Haj Ghorban Soleimani
|Haj Ghorban Soleimani|
|Died||January 20, 2008(aged 88)|
|Genres||Turkish music, Persian music|
Haj Ghorban Soleimani (Persian: حاج قربان سلیمانی) (1920 – January 20, 2008) was an Iranian celebrated dotar player and vocalist of Turkish people descent. Dotar or Dutar is a form of Central Asian lute. He was also the pioneer of a new model of the ancient stringed Azeri instrument the gopuz.

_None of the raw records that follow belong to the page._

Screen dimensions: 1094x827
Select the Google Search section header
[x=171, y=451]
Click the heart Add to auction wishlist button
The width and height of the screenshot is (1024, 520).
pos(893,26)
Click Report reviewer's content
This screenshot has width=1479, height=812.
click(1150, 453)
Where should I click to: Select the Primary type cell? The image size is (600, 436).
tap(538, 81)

Soleimani was born in 1920 to Turkish parents in Aliabad (علیآباد) village in the northern part of Qouchan in northeastern Iran. His father, Karbalaii Ramezan, an accomplished musician taught him the dotar from a young age. Following his father's death he continued learning the dotar and sought singing lessons from singers such as Avaz Bakhshi, Gholamhossein Bakhshi Jafarabadi and Mohammad Qeitaqi. By his early twenties he had mastered the traditional Iranian instrument, the dotar, and at the age of 21 he received the coveted 'Bakhshi' title, given to people of musical excellence in Khorasan province. Soleimani once spoke about the award; "In the Khorasan region 'Bakhshi' is the title given to a musician who is perfect. He must be able to compose, sing, play, make musical instruments and even know stories and narrate tales. One can hardly find any such artists these days." Soleimani sang in the three languages spoken in Khorasan province, namely Persian, Turkic.

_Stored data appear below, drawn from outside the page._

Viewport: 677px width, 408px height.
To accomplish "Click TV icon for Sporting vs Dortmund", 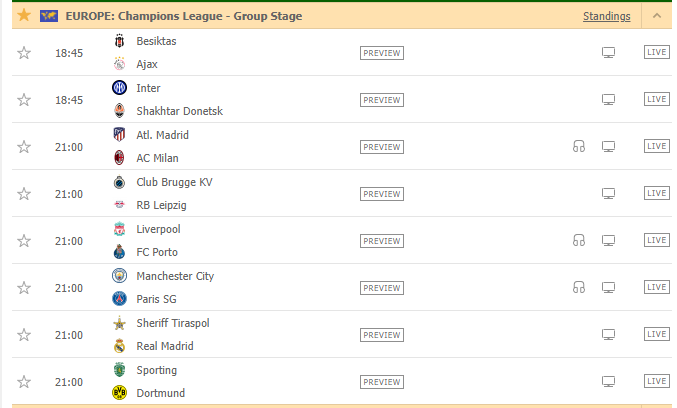I will pos(608,382).
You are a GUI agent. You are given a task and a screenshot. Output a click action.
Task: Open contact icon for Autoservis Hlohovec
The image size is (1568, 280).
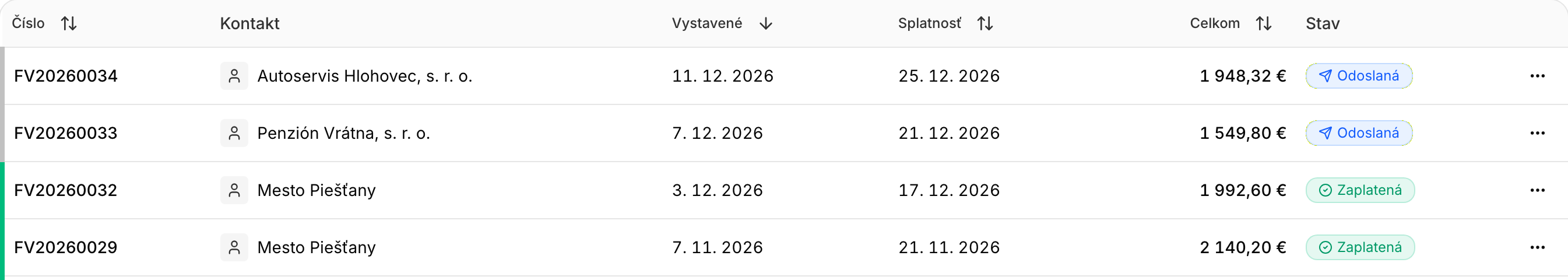click(x=234, y=76)
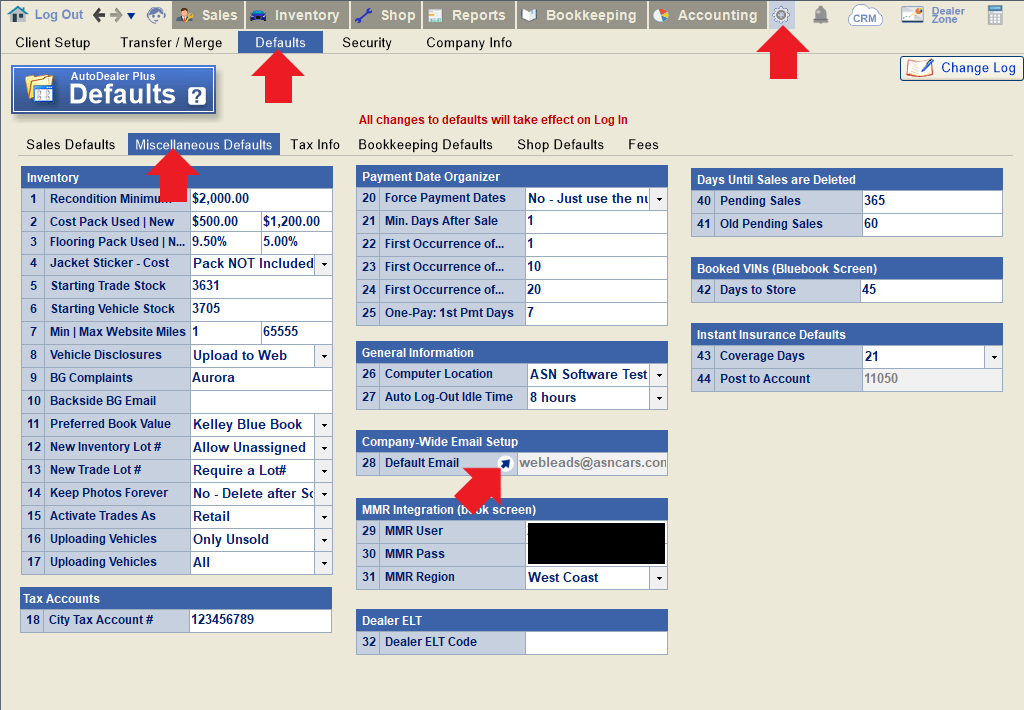Open Dealer Zone from the top toolbar

(x=932, y=15)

Throughout his career he participated in many international concerts and venues, but was more popular in France than anywhere else where he believed his music was more appreciated. Soleimani often spoke out about his perceived distinct lack of following in his native country which disappointed him, once saying "Non-Iranian nations especially the French know me better than my fellow countrymen since they have a passion for art and music." He also performed notably at the Festival of Iranian Arts in Düsseldorf, Germany.
In 1990, Ghorban Soleimani was accoladed 'Best and Most Authentic Musician Award by the Festival of Revolutionary Songs and Music. In 1991, he received the honorary title “Real National Treasure" at a music festival held in Avignon, France.
His body was buried in the village the following day on January 21, and his funeral was attended by numerous famous artists and cultural officials in the region.
Ghorban is survived by 14 children, and his son, aged 50 (as of January 2008) Alireza had performed with his father on numerous occasions. Two of Soleimani's daughters have also become musicians.